Saturday, July 5, 2008

Conversations with Vegetables

Yes. You read this right. It all started at a Greek Restaurant with my grown son, my 12 year old and my wife and I. My wife said after we all laughed until we all almost fell out of our dinner chairs, "Fred. You need to write about this." I said, "You know this would make a great title for a book." I thought to myself about the book called "The Secret Life of Plants" that came out I believe in the 1970s.

What I said to my family has to be put in context or you will surely think me a loon. First of all, I have been a lifelong telepathic and psychic. Even at age 2 I knew what people thought and wondered why no one (at least adults) ever said what they actually thought about anything. I would wonder as a child about the mental gymnastics that adults went though not to infuriate other adults with the truth of what they actually thought and felt and by 12 to 15 began to understand that basic politeness was how wars and fights were prevented by adults and how civilization actually functioned as well as it did at least where we live in the U.S. and Europe and other civilized places.

As I grew older being a psychic made me naturally gravitate toward animism as a personal experience of life all the time. An animist experiences all things as being alive. An animist who is extremely telepathic and a precognitive psychic like me can communicate with anything, sometimes with very humorous results. What is even funnier is that many times plants, animals, and even inanimate objects save my life by telling me how not to die or be maimed. This happens all the time so I have just grown used to it like many country people worldwide. I find that only country people and those city people who have learned to slow down and process intuitively with common sense all the time live in this "safe" world that I live in. As long as I am "in tune" with all life around me I am safe. They take care of me and I likewise take care of all beings around me all the time as best as I can.

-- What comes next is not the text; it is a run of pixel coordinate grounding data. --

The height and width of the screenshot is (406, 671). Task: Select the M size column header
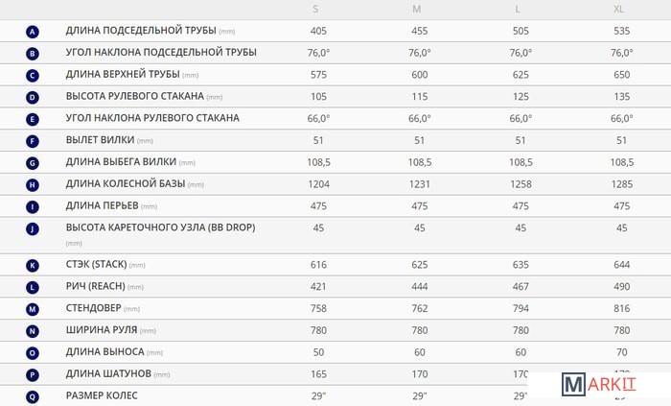pos(417,9)
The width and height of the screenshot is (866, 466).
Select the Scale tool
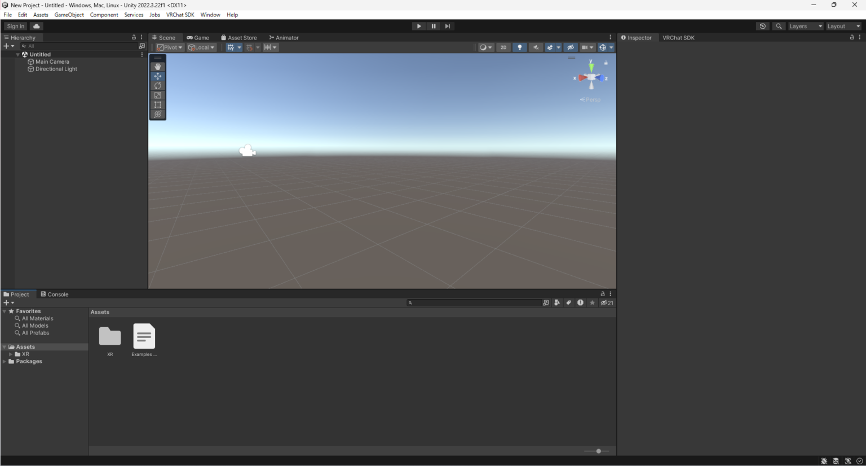[x=158, y=95]
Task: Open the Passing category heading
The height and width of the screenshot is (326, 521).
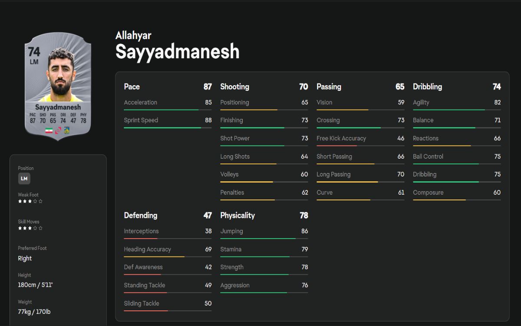Action: coord(329,86)
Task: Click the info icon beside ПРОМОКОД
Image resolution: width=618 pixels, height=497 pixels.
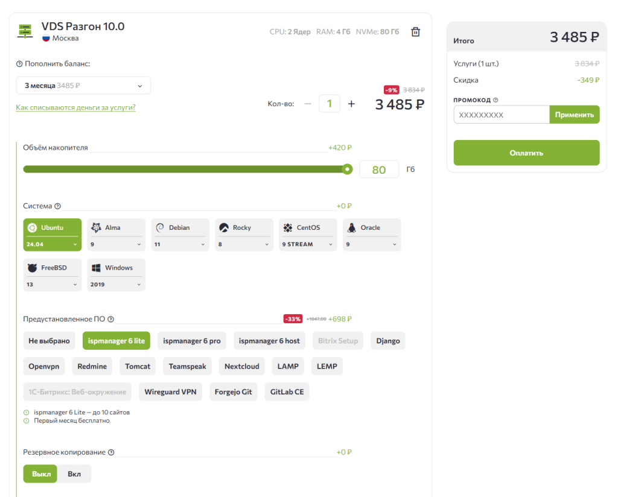Action: pyautogui.click(x=495, y=100)
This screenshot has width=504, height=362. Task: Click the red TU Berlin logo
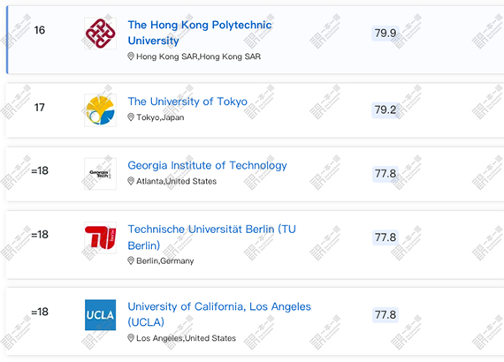click(x=100, y=238)
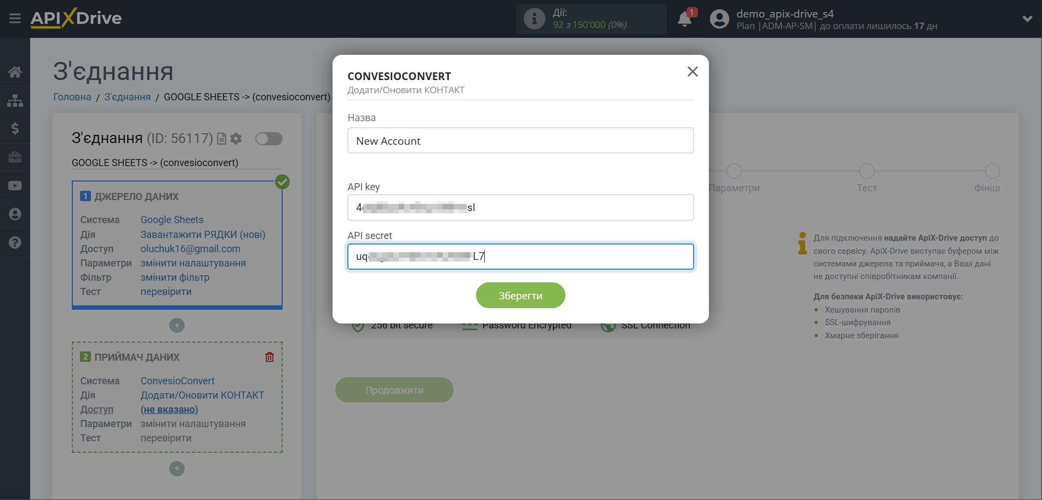Focus the API key field
Viewport: 1042px width, 500px height.
pyautogui.click(x=520, y=208)
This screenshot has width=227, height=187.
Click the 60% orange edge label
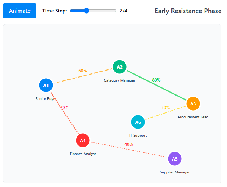[82, 71]
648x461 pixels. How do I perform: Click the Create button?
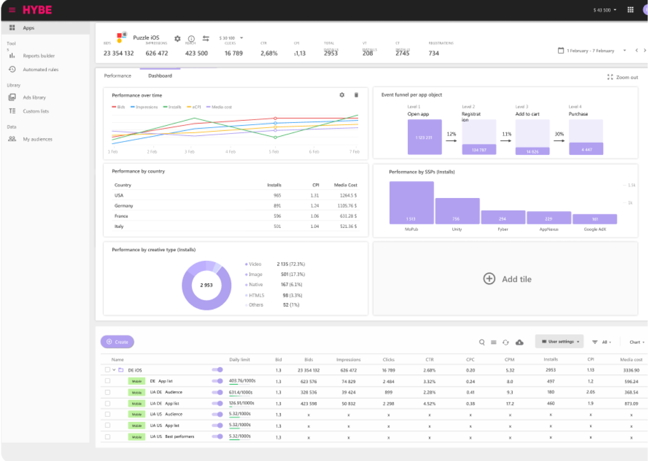[117, 342]
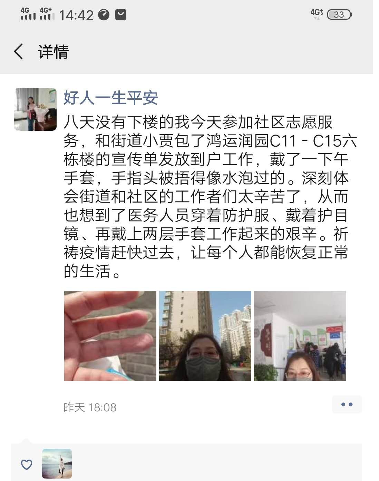The image size is (379, 481).
Task: Tap the back arrow in the header
Action: pyautogui.click(x=18, y=52)
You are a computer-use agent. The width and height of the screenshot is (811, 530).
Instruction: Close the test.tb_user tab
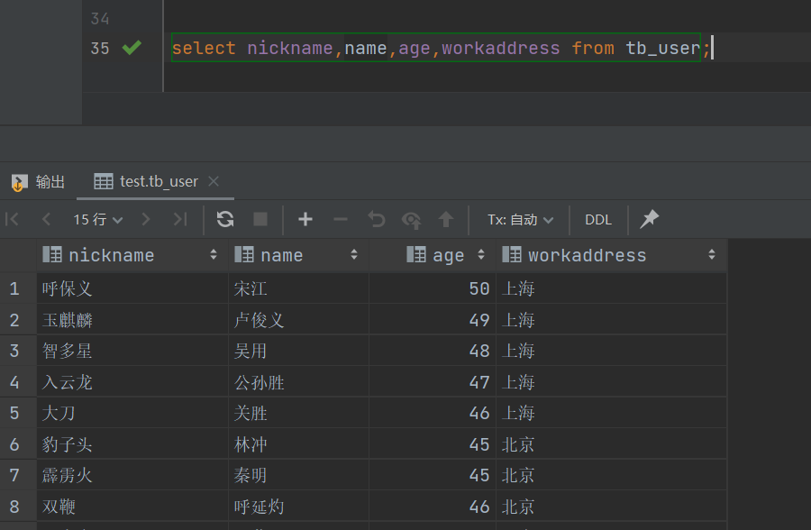click(214, 181)
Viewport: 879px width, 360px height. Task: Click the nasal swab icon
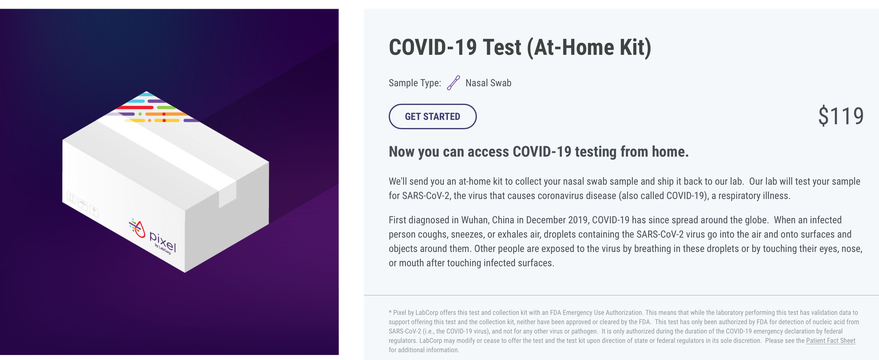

So, when my daughter said, "People who are vegetarians are funny because they are against eating living things, plants are alive. Imagine what a piece of celery could be thinking while it was going down one's throat?" the conversation came to a perfect timing point for me to mention that I have conversations with apples, tomatoes, celery, lettuce and especially potatoes before I bake them in the microwave. I said, "The potatoes say to me 'what are you doing?' and I will say I'm going to cook you and they usually say something like, 'well this should be an interesting experience'". I don't tell the potatoes too much because that would be unkind and make them afraid.
I have made this mistake before and since I have to eat the potatoes to stay alive it is sort of like native americans when they kill a deer they say, "I'm sorry dear, my family needs your meat to live. Please forgive me for taking your life. I will use every part of you so I won't have to kill another deer very soon. You will become my tent, my winter clothes, your horns I will use as knives and your brains I will use to cure your skin to make a soft buckskin for my wife. I will use all of you so I won't have to kill again soon". This is the kind of thing native Americans say when taking a life to survive.

Likewise, if an innocent tomato or potato or apple asks me something I try to be kind and to think how I would feel while being eaten and what I would like to hear. So I try to treat all beings as my friends or relatives even while I know I have to eat to live. I feel less obligation with more processed food because it is not alive in the same way anymore. But whole tomatoes, apples, carrots, heads of lettuce etc. are very alive and consciousness is usually very innocent in these beings so they deserve respect. If you cannot respect your food then you cannot respect yourself.